Bölüm 41

15.2K 744 246
                                    

Merhaba herkese. Dün yanlışlıkla bölümü yayınlayıp kaldırıp tekrar yayınlayınca okunma oranı düşük kaldı, onun için bugün bölüm yayınlamakta tereddüt ettim. Ama merak eden, bekleyen vardır diye düşünüp yayınlamaya karar verdim.

Betül ile Kemal herşeyden habersiz yemek yiyorlar, bakalım baskın basanındır diyen Elvanı görünce ne yapacaklar? Ve tabi Sarp' la tanışma nasıl geçecek?

Bölümü beğenirseniz ve yorum yaparsanız sevinirim. Ayrıca dünkü ricamdan sonra beni kırmayıp takip etmeye başlayanlara çok öpücük, zaten takip edenlere de çok öpücük 😘😘😘

Anlaşıldı bugünün teması öpücük 🤭 Neredeyse unutuyordum. Multi ye Betül ve Kemali koydum.
Keyifli okumalar.

Aşkla kalın.💜

ELVAN

Ben bu adamı hakedecek ne yapmış olabilirim bu hayatta diye düşündüm.

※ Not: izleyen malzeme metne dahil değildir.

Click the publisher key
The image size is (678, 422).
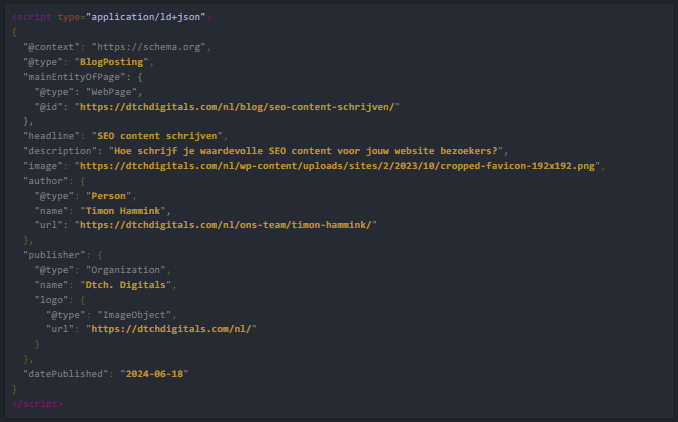pos(54,255)
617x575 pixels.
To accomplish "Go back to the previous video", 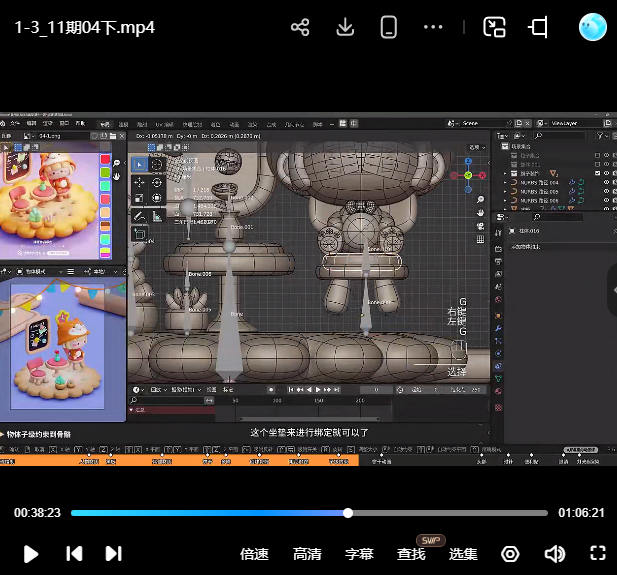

Elimi sıcak olmasına aldırmadan sıkıca tutan bu adam, bana bu hayatın verdiği en güzel armağandı. İçimden taşmaya çalışan duygularımı kontrol altına almaya çalışırken gülümsedim.

Restorana doğru yürümeye başladık. Hala Antalya'da birlikte olduğumuza inanamıyordum. Şimdi bir de Kemal ve Betül'le buluşmanın heyecanı sarmıştı beni.

Son görüşmemizin üzerinden aylar geçmişti. Ben birden bire gidince, daha doğrusu götürülünce ama bunu tabi ki onlara söylemeyecektim, vedalaşma şansımız bile olmamıştı. Ve şimdi, aylar sonra, ve şartlar çok farklı şekilde görüşecektik. Bir kere onlar benim yıllardır en yakın arkadaşlarım da olsa, artık sevgililerdi ve ben sevgiliyken onları hiç görmemiştim. Garip bir tedirginlik olmuştu içimde. Bir de tabi, bu yanımdaki Yunan büstü vardı ki, onu düşününce kalbim yerinde çıkacak gibi oluyordu. Kendi salak düşüncelerimden utanıp kafamı Sarp'ın koluna yaslayınca, gülerek "Noldu?" Diye sordu.

Kafamı kaldırıp "Heyecanlandım." Dedim. Nasıl güzel gülüyordu zalımın oğlu.

Off Elvan, iyice sanayiciye bağladın sen de. Zalımın oğlu ne bee?

Restoran çok yakın olduğu için hemen gelmiştik. Keşke biraz daha uzun sürseydi.

"Seninle ömrümün sonuna kadar yürüyebilirim." Demişti. Az önce şaşkınlıktan dilim tutulduğu için bir şey söyleyememiştim ama ben de, ben de onunla ömrümün sonuna kadar yürüyebilirdim.

Kapıda bizi karşılayan beyefendiyle selamlaşıp Kemal adına yaptığım rezervasyonu söyledim. Bizi masaya doğru götürürken, Kemal ile Betül'ü aylar sonra görmenin heyecanıyla gülüyordum. Beni ilk gören Kemal oldu çünkü Betül nispeten daha yan oturuyordu.

Gözlerini kocaman açtı ve yerinden kalktı.

"Elvan?" Diyerek bana sarılırken, Betül ellerini inanamıyor gibi ağzına kapatmıştı. Gözleri dolmuştu şapşalın. Zaten hemen gözleri dolardı.

Sarp ise sakince yanımda Kemal ile sarılmamızı bekliyordu.

Kemal ile birbirinizden ayrıldığımızda, Betül ancak yerinden kalkıp bana sarılmayı akıl edebilmişti.

"Hain köfte." Dedi sarılırken. Bu arada sarılmayı kısa kesip Sarp' ı tanıştırmalıydım. Betül ile ayrılınca tam ağzımı açmak üzereydim ki, Betül resmen üzerimden geçerek Sarp'a sarıldı.

"Sözünü tuttun." Dedi. Sarp çok şaşırmıştı.

Kemal Sarp' ı, boynunu sıkan Betül'den kurtarmaya çalışırken hepimiz gülüyorduk.

"Betül adamı boğma istersen de tanışalım." Diyerek yanına çekti Betül'ü.

"Aman be, ne tanışacağız işte. Sarp bu, Yunan büstü." Der demez benim yerin dibine girme vaktim gelmişti, zira Sarp bana dönmüş bir açıklama bekliyordu.